Where the records below show a line containing "Viewport: 640px width, 400px height.", start copying; end with the line containing "1228x980 pixels.", and copy it too.

* * * *

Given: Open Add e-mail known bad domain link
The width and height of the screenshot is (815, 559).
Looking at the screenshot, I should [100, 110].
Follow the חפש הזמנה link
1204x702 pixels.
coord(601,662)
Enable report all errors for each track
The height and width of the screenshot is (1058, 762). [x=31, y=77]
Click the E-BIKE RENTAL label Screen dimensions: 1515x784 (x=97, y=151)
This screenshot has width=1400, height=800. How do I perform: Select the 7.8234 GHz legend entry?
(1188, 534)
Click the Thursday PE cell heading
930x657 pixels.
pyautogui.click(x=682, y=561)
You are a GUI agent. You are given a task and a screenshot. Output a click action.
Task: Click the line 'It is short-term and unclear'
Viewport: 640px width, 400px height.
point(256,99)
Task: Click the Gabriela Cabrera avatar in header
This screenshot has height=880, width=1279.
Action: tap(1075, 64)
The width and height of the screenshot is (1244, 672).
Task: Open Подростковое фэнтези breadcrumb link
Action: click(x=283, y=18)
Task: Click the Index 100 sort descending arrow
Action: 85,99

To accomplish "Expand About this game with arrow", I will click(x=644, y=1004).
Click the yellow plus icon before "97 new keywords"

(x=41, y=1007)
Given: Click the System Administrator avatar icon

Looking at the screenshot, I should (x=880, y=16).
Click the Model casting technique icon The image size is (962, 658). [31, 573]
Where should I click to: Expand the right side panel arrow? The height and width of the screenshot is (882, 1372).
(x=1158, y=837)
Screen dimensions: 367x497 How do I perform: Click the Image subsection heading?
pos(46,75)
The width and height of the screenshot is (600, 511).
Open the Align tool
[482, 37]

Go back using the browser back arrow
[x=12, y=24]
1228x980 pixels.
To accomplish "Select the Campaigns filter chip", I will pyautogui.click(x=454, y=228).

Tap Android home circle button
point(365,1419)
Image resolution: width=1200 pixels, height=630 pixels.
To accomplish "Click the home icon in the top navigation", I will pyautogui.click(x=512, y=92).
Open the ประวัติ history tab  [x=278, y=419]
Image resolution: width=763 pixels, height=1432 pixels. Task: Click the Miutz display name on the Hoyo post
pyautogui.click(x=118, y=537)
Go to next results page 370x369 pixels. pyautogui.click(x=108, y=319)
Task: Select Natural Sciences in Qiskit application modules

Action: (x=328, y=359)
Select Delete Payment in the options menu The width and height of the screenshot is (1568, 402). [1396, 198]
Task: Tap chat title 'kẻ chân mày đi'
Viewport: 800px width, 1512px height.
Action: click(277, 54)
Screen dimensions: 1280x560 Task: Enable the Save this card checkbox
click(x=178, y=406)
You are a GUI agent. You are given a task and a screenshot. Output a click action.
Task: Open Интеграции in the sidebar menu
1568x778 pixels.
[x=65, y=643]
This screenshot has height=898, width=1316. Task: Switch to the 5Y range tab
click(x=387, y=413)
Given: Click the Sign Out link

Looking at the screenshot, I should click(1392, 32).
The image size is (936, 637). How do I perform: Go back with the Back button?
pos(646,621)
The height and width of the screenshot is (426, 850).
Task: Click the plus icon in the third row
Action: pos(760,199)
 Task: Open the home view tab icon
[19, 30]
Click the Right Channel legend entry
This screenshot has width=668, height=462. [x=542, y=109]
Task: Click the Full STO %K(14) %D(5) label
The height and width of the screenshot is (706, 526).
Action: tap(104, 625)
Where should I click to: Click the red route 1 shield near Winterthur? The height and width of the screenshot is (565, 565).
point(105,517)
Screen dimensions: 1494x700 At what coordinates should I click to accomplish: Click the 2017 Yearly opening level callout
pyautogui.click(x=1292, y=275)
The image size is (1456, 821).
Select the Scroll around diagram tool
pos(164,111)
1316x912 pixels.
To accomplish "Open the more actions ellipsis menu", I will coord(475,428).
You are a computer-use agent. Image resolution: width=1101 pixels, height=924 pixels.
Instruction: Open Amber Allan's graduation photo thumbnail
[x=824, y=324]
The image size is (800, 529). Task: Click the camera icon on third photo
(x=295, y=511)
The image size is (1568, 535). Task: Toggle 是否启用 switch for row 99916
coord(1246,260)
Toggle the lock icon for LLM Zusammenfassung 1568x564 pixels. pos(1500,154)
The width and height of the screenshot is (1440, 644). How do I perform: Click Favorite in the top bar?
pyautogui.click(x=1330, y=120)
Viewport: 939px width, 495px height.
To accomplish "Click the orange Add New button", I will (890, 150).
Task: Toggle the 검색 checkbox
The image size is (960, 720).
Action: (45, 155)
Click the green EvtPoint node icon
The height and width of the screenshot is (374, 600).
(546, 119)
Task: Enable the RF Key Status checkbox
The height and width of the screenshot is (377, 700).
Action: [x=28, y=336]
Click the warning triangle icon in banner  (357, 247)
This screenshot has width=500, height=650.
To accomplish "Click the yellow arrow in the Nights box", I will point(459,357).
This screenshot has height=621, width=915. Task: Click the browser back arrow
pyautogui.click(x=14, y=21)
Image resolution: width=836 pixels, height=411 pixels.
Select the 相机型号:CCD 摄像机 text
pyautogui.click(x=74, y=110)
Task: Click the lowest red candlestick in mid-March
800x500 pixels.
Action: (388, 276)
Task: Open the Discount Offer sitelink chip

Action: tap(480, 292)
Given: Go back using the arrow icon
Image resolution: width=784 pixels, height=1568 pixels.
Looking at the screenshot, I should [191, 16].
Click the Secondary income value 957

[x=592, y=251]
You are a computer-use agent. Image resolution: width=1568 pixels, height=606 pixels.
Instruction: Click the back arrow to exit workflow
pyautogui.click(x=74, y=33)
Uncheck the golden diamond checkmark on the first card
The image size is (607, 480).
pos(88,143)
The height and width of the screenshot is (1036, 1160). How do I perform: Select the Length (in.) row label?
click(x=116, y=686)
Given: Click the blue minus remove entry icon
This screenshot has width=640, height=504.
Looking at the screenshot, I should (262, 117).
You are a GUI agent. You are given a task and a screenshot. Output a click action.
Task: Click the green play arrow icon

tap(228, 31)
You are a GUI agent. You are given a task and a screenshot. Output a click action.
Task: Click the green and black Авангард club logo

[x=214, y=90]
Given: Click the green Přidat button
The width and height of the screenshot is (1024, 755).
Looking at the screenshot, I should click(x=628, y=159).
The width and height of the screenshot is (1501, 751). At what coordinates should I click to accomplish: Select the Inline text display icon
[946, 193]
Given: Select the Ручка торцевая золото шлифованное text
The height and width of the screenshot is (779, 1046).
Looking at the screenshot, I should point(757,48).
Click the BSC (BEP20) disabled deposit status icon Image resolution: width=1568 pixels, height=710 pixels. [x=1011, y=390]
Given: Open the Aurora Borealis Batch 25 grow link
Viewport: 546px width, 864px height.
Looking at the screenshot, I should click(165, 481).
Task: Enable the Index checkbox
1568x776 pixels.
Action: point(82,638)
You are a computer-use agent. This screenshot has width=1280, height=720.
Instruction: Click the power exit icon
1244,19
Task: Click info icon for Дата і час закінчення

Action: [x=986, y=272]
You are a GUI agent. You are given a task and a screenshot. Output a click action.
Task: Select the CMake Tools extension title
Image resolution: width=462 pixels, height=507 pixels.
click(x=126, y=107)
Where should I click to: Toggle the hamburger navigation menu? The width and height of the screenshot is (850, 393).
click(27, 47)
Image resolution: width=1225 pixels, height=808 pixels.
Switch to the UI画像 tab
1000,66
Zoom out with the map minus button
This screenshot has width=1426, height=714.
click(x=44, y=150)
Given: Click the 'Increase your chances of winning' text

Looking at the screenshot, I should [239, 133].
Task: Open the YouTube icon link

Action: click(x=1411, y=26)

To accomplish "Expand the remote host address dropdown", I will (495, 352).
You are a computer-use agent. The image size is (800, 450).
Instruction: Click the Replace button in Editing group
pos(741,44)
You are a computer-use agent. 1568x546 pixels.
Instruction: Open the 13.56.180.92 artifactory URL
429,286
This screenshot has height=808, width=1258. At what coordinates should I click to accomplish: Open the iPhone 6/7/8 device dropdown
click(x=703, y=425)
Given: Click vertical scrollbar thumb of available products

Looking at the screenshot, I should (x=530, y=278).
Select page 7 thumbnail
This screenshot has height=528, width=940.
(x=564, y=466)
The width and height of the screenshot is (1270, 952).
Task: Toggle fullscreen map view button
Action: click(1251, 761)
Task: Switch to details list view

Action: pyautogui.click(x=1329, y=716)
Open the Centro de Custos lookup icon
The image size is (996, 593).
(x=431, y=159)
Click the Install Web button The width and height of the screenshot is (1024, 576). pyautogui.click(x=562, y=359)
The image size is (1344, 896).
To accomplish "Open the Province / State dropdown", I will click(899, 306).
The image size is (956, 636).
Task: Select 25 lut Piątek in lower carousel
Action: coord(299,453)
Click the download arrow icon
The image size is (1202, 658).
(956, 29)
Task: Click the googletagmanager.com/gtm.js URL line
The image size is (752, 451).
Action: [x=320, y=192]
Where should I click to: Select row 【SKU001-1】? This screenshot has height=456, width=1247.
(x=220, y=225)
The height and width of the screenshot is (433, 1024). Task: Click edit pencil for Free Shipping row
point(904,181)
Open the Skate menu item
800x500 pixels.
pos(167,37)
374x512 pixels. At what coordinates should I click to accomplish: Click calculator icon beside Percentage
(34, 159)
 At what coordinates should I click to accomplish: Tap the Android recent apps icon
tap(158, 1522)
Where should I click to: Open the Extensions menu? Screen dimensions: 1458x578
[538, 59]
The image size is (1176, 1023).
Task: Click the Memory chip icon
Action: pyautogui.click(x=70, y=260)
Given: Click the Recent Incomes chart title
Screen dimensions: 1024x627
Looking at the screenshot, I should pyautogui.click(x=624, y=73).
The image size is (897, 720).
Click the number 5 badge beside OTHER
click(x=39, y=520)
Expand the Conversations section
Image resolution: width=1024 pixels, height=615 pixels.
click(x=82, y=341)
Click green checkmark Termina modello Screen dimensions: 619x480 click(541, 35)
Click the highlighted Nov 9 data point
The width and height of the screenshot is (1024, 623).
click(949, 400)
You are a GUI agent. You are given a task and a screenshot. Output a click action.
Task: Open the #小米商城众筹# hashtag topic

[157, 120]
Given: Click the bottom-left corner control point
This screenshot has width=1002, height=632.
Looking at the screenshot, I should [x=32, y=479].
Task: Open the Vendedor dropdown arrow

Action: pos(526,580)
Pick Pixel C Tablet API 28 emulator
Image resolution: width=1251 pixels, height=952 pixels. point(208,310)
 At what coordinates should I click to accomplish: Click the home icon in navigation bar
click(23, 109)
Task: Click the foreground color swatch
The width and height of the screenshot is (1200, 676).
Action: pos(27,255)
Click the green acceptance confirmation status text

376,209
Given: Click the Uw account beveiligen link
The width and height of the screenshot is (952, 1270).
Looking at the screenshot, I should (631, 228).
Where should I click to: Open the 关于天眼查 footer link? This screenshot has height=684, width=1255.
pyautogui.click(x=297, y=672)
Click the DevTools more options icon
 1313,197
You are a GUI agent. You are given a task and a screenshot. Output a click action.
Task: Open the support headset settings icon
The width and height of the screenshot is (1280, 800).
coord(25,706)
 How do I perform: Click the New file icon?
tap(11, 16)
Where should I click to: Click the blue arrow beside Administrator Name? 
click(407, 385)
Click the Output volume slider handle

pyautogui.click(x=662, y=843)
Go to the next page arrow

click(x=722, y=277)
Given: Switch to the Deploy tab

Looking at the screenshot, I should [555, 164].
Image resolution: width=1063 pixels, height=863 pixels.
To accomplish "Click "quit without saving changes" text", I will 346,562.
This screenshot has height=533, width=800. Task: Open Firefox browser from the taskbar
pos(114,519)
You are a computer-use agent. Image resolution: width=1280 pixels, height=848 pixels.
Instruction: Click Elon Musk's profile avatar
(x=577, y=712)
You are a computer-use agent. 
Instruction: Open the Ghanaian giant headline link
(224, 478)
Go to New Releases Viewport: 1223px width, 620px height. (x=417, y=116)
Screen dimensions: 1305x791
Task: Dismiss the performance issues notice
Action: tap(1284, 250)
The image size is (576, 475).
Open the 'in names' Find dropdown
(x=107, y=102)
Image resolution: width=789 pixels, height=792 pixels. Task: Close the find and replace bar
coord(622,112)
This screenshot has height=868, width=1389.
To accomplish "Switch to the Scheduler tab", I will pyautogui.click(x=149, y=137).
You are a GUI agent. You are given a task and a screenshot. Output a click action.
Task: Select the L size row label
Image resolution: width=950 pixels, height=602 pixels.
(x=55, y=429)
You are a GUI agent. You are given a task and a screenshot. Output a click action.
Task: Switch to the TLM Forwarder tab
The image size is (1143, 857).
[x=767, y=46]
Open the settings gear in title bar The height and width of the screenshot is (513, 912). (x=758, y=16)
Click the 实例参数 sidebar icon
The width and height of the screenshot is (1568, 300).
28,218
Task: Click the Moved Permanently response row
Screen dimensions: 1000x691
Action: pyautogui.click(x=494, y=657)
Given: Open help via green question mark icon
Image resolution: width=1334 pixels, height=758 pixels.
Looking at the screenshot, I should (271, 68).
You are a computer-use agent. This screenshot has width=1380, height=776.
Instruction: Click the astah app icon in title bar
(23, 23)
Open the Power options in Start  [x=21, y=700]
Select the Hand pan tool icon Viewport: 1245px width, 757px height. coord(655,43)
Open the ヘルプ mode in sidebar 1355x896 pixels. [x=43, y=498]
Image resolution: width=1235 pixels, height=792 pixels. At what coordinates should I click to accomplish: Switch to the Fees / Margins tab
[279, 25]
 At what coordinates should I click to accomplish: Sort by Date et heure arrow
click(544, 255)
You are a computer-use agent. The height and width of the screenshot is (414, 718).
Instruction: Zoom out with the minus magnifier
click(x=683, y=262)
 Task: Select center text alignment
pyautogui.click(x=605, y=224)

* * * *

- Your response -
Viewport: 640px width, 400px height.
point(256,99)
Task: Click the Gabriela Cabrera avatar in header
This screenshot has height=880, width=1279.
Action: tap(1075, 64)
The width and height of the screenshot is (1244, 672).
Task: Open Подростковое фэнтези breadcrumb link
Action: click(x=283, y=18)
Task: Click the Index 100 sort descending arrow
Action: 85,99

To accomplish "Expand About this game with arrow", I will click(x=644, y=1004).
Click the yellow plus icon before "97 new keywords"

(x=41, y=1007)
Given: Click the System Administrator avatar icon

Looking at the screenshot, I should (x=880, y=16).
Click the Model casting technique icon The image size is (962, 658). [31, 573]
Where should I click to: Expand the right side panel arrow? The height and width of the screenshot is (882, 1372).
(x=1158, y=837)
Screen dimensions: 367x497 How do I perform: Click the Image subsection heading?
pos(46,75)
The width and height of the screenshot is (600, 511).
Open the Align tool
[482, 37]

Go back using the browser back arrow
[x=12, y=24]
1228x980 pixels.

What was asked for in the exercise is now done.